Wednesday, May 20, 2015

X's and O's: Spread Formation - Inside Zone Read Smash

We have all seen Marcus Mariota electrify football fans by breaking the backside of a defense on a zone-read play with his legs, but there are other opportunities created in a zone-read offense that fit the skills of a live-armed and game-speed intelligent quarterback.The concept highlighted in the diagram above is a smash route concept over an inside zone read (IZR) that runs 3-receivers through a primary read zone in the defensive backfield. This allows the QB to concern himself with reading just 1/2 of the field. 

A couple terms to know: The point at which the RB and QB "jointly" possess the football is called, "the mesh point". As the QB moves with the RB towards the run hole (in joint possession), he is said to "ride" the mesh.
During the ride, the QB can read the primary zone in the defensive backfield by looking in one direction--roughly 10' o'clock.  It's the QB's responsibility to know when to pull the ball and when to deliver the ball to the running back. If the unblocked defensive end attacks the QB, he needs to deliver the ball to the RB and allow the RB to take advantage of the double team blocks at the line of scrimmage.

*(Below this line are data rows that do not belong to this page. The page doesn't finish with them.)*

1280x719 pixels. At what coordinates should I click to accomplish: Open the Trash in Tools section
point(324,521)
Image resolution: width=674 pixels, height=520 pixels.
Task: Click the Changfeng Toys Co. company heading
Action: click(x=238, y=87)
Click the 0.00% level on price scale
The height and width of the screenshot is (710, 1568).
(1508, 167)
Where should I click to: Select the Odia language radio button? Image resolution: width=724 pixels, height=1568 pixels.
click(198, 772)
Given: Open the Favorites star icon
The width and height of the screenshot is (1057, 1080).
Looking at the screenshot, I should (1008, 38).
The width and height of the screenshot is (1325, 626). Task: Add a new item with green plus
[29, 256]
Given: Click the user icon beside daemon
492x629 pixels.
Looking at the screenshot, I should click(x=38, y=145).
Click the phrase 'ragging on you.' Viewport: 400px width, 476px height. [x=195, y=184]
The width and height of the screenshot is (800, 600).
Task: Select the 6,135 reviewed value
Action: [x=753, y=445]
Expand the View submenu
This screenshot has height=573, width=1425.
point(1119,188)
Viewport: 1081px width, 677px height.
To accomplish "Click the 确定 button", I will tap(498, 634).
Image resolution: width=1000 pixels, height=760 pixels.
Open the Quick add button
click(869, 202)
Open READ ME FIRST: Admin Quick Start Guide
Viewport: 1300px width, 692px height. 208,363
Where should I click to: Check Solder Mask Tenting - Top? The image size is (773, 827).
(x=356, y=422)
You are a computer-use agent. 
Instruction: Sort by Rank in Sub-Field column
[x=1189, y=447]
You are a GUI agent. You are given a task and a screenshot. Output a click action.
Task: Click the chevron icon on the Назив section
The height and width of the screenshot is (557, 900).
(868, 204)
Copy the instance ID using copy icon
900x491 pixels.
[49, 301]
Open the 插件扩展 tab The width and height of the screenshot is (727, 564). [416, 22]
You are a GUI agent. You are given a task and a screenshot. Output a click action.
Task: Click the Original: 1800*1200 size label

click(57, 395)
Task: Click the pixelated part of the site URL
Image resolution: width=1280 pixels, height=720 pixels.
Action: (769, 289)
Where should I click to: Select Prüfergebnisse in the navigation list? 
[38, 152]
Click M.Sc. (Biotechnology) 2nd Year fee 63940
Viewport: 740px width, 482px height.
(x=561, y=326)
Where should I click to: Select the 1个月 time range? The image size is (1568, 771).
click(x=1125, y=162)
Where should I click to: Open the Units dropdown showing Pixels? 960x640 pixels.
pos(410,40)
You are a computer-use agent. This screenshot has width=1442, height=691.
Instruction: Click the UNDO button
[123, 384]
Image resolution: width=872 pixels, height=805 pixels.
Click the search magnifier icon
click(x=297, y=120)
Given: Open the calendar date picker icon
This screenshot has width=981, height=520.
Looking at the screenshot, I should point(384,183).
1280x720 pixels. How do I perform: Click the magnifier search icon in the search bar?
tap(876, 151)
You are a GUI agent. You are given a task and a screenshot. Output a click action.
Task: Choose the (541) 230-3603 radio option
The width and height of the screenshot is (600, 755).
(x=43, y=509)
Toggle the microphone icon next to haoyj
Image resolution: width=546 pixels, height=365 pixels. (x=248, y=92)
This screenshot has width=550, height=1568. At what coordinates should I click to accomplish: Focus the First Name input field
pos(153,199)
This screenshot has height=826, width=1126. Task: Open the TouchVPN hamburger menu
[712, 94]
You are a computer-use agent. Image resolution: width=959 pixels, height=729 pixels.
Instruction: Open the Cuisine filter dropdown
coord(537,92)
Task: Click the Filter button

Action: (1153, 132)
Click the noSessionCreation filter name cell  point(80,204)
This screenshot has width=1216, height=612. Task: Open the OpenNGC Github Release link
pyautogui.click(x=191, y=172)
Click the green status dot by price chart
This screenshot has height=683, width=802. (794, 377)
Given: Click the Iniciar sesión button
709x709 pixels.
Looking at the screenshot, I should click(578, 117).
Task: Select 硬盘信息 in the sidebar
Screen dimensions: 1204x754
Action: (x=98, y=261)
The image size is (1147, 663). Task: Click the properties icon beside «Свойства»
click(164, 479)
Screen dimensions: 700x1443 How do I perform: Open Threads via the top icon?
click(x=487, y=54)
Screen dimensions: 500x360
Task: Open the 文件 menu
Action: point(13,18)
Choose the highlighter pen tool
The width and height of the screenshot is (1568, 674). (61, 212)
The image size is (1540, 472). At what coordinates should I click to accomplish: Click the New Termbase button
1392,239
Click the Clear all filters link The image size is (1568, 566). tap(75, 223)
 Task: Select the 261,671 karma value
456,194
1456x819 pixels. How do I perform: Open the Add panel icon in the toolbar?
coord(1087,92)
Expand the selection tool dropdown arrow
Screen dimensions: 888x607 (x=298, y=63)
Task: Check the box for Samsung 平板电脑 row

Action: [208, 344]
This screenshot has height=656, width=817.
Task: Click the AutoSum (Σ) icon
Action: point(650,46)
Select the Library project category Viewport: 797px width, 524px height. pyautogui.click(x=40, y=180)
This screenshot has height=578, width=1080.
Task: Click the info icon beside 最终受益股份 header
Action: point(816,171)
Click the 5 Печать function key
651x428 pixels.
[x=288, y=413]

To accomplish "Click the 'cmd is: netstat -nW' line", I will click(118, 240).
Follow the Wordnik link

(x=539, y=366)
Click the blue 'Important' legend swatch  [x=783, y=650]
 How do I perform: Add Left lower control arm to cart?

If the defensive end plays a contain position or crashes on the RB, the QB has the option to ride the mesh and read the coverage (contain DE) or pull the ball, roll and make a quick throw into the primary read zone (crashing DE).

Basic read progression during the mesh ride:

1. The slant route from the 'X' is the quick hitting route--the rhythm route (mesh-pull-throw).  If the coverage is favorable, this option is determined pre-snap. It also puts pressure on the WILL linebacker and Safety.

2. The development of the chair route (out-and-up) from the 'S' is the read route (mesh-ride-read-pull-throw). The route combination creates a natural rub in man coverage and gives the 'S' an opportunity to sneak behind a zone coverage or draw the deep cover safety from the middle of the field. 

3. The drag route (crossing route) from the  'Y' will fill the cleared space of the slant and the chair. This is the check-down read (mesh-ride-read-pull-throw).  Jordan Matthews made his bones on the drag route from the slot in 2014. This route puts pressure on the linebackers to shadow the cross in zone coverage and potentially move off their best spot in defending the tailback run option. Its simply devastating against man coverage.  

At this point in the mesh-ride, the QB's eye's have moved from a 10/11 o'clock focus (the slant and chair routes) to an 11/12 o'clock position--picking up the drag and peaking downfield at the safety.

4. If the QB does not like any of the previous passing options, it should mean that the defense is giving ground against the run and the QB can deliver the ball to the RB (mesh-ride-ride-deliver). As the QB continues to ride the mesh-point and his eyes turn to 12 o'clock, he'll get a good final look at the post route from the 'Z' receiver. If the safety has rolled coverage to the chair route by the 'S', stepped-up to the slant route from the 'X' or stepped up on the run-option, the QB can pull it and go downtown for TD (mesh-ride-read-ride-pull-TD).

At any point in the process, the QB cannot go wrong by simply delivering the ball to the RB and letting him hit the hole hard and go to work. The spread formation stretches the defense horizontally and a hard-hitting runner will have ample opportunity to burrow for 2 to 4 yards behind his offensive line's double teams at the line of scrimmage.

This smash over zone-read concept is just one way Chip Kelly's scheme can work with a conventional QB and a hard running tailback.